Observability tooling has been fragmented for years. Prometheus for metrics. Jaeger for traces. ELK for logs. Different agents, different formats, different query languages.
OpenTelemetry changes this. It’s a single standard for collecting telemetry data - traces, metrics, and logs - from your applications. Instrument once, send anywhere.
This guide covers how to implement OpenTelemetry from scratch, including the parts the documentation glosses over.
Why OpenTelemetry
Before OpenTelemetry, every observability vendor had their own instrumentation. If you used Datadog, you used Datadog’s SDK. Switch to New Relic? Rewrite your instrumentation.
OpenTelemetry is vendor-neutral. You instrument your code with OTel, then send data to whatever backend you want - Jaeger, Zipkin, Prometheus, Datadog, Honeycomb, or all of them simultaneously.
The other benefit is correlation. When traces, metrics, and logs share the same context (trace IDs, service names, resource attributes), debugging becomes dramatically easier. You can go from an error log to the exact trace that caused it.
The Three Signals
OpenTelemetry handles three types of telemetry:
Traces show the path of a request through your system. A single trace contains multiple spans, each representing a unit of work. When a request hits your API, calls a database, and returns a response - that’s one trace with multiple spans.
Metrics are numerical measurements over time. Request count, latency percentiles, CPU usage, queue depth. Metrics tell you what’s happening at aggregate.
Logs are discrete events. Error messages, audit records, debug output. Logs tell you what happened at a specific moment.
Each signal has its strengths. Traces for understanding request flow. Metrics for alerting and dashboards. Logs for detailed debugging. Together, they give complete observability.
Basic Architecture
A typical OpenTelemetry setup has three components:
Instrumentation in your application code generates telemetry data. This can be automatic (agent-based) or manual (SDK calls).
The Collector receives telemetry, processes it, and exports it to backends. It’s optional - you can send directly to backends - but recommended for production.
Backends store and query the data. Jaeger for traces, Prometheus for metrics, Loki for logs. Or all-in-one platforms like Grafana Cloud.

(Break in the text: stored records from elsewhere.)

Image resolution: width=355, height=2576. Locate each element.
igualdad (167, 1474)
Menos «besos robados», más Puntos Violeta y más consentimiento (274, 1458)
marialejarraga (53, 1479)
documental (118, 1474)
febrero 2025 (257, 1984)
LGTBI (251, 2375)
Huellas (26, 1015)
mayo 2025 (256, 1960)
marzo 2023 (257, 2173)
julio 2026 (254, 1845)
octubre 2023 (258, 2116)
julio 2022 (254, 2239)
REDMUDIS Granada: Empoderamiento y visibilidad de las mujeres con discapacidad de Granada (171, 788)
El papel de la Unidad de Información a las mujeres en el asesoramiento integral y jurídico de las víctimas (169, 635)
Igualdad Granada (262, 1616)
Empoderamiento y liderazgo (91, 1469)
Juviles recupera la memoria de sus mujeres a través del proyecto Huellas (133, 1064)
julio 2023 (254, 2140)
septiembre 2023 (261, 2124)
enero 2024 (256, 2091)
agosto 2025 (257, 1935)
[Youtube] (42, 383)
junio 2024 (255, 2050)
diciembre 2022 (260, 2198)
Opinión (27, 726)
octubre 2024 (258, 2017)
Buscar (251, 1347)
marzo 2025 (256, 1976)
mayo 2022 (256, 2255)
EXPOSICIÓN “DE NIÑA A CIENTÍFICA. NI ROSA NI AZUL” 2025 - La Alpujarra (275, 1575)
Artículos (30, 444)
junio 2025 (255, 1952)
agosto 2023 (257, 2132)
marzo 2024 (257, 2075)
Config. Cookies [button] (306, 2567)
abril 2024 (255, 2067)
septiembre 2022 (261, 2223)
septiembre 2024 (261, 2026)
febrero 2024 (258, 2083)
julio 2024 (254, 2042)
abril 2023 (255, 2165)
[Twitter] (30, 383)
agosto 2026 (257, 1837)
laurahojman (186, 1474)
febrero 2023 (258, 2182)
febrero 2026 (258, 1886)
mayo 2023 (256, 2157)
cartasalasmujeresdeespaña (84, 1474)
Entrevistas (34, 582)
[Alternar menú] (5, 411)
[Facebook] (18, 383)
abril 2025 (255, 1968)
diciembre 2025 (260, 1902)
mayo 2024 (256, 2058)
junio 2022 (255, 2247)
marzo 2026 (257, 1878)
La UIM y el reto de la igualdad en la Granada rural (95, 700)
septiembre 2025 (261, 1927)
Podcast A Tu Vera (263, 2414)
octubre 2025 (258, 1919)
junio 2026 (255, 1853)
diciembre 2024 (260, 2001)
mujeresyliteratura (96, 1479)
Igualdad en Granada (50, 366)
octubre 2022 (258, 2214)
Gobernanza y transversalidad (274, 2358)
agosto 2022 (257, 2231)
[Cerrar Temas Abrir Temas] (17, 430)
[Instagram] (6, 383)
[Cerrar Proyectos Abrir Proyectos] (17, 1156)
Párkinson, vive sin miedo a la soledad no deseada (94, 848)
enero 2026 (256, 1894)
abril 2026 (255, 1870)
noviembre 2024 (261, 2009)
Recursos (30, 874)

Instrumenting a Python Application
Let’s instrument a Flask application. First, install the packages:
pip install opentelemetry-api \
opentelemetry-sdk \
opentelemetry-instrumentation-flask \
opentelemetry-instrumentation-requests \
opentelemetry-exporter-otlp
Basic setup:
from opentelemetry import trace
from opentelemetry.sdk.trace import TracerProvider
from opentelemetry.sdk.trace.export import BatchSpanProcessor
from opentelemetry.exporter.otlp.proto.grpc.trace_exporter import OTLPSpanExporter
from opentelemetry.sdk.resources import Resource
from opentelemetry.instrumentation.flask import FlaskInstrumentor
from opentelemetry.instrumentation.requests import RequestsInstrumentor
# Configure the tracer
resource = Resource.create({
"service.name": "my-api",
"service.version": "1.0.0",
"deployment.environment": "production"
})
provider = TracerProvider(resource=resource)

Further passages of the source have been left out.